══ TEXT BLOCK

After some discussion, I realized that there was more to this little bit of plain sewing than could be covered in my one-sentence description. Why? Because there are a couple of variations, as well as some similar stitches that our g-g-grandmothers used (e.g., French seam, counter-hem, German hem, mantua-maker’s hem) to confuse things. Too much info for a sound bite project.

Sure, felling is just a method of joining two pieces of fabric so that the raw edges are enclosed and hemmed down. But there wasn’t only one way to fell a seam: it was that first line of sewing that made the difference.

The first line of sewing joins the two pieces of fabric. The second one (it was always hemming in hand work)  fastens down the folded edge. So for the first line,

You could use a running stitch.
You could use a backstitch (called stitching in early English texts).
You could use a half-backstitch (variation of the above).
You could use a very shallow overcasting stitch (called sewing or seaming in early English texts).

This difference in the first line of stitching made all the difference in understanding period instructions on how to fold it and how to hold it. (Sorry, Kenny.) That’s what gave me real problems when trying to condense my instructions.

Methods that use a running stitch or a backstitch are easier to explain, and they’re the ones most people use today when hand sewing. You place the pieces right sides together and sew. Then spread the work open, fold the edge over, and hem it down.

Seaming

It’s the last method that gets a little tricky, the one that uses seaming (I’ll use that term since that’s what I called it in Plain Needlework) for the first line of sewing.

Felling 11

The work held properly for seaming, from a period manual.

Seaming was a sturdy method of joining two pieces that utilized every inch of fabric. When you spread the seam open, the edges look butted together.

Linen used for underclothing early in the century had nice selvages that could be joined this way. Therefore, it’s easy to see how a seamstress would be inclined to use the same stitch if she had to join two “cut” (non-selvage) edges. Because you should never use selvages that have unsightly little holes!

An excerpt, dated 1821:

SECOND CLASS.

Q. How should you fix a seam? – A. I turn one paper down once, and the other once on the right side, and turn it back again the same width to form the fell.

Q. What do you do next? – A. I pin the two pieces together.

Q. What should you do before you fix two selvages together? – A. Examine them, to see if there are any little holes in them.

Q. If there are, should you sew them together? A. No, cut them off, and fix a fell seam.

How do you prepare and hold the fabric if you want to use seaming? Most of the old manuals say the fabric is held wrong sides together and worked on the right side. And that’s how all the illustrations show it. After all, if you’re turning down the edges before you seam them, you don’t want those pesky folded parts in the way while you work, right?

But there are a few sources that say otherwise. A Sewing Course for Teachers advises placing right sides together for seaming, because the slanted bits of thread will then be inside, and the straight bits will be hidden in the grain of the fabric on the right. (See the pics in the Flower Patch post for an example.)

════
══ DATASET EXTRACT

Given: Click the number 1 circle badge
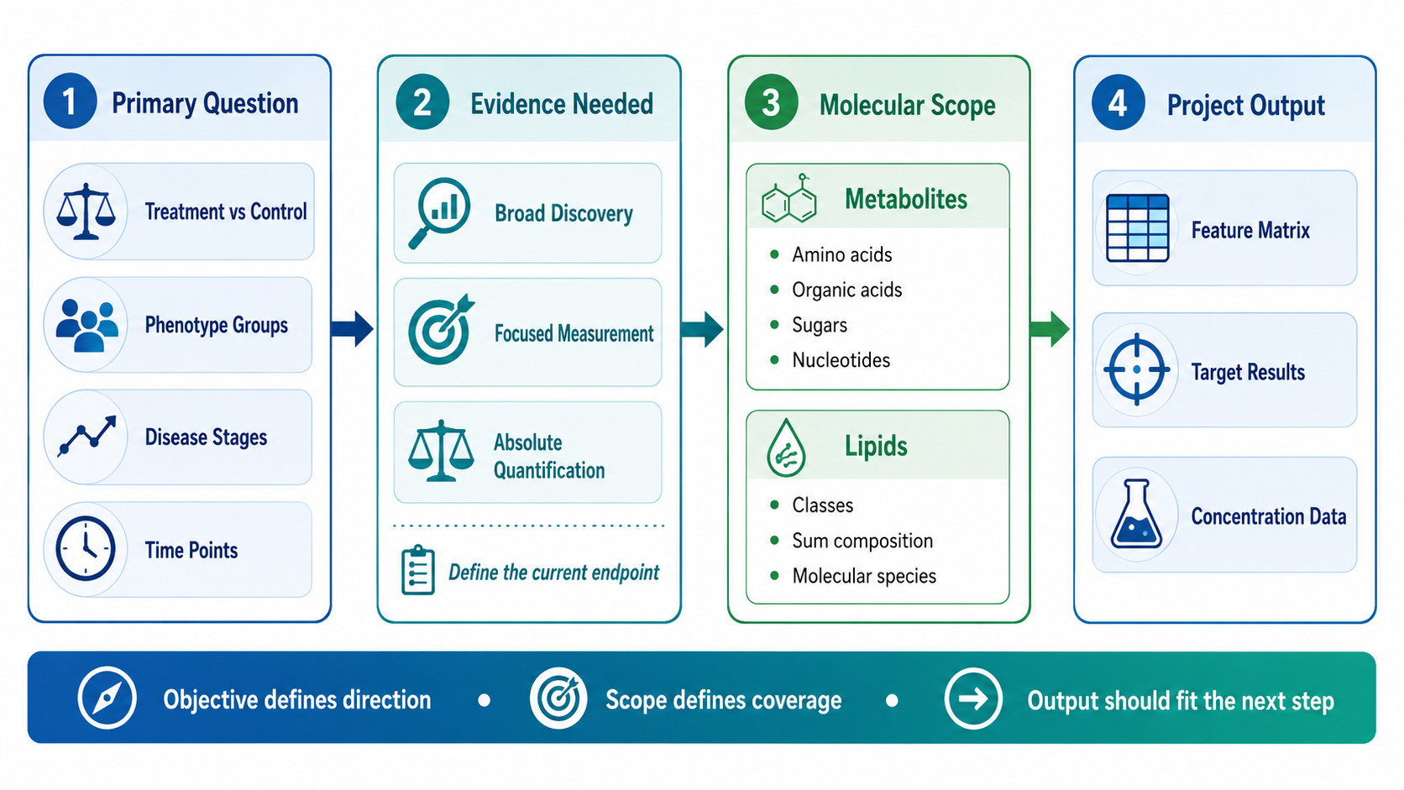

════

According to the text on felling seams, what was a backstitch called in early English texts?

Stitching.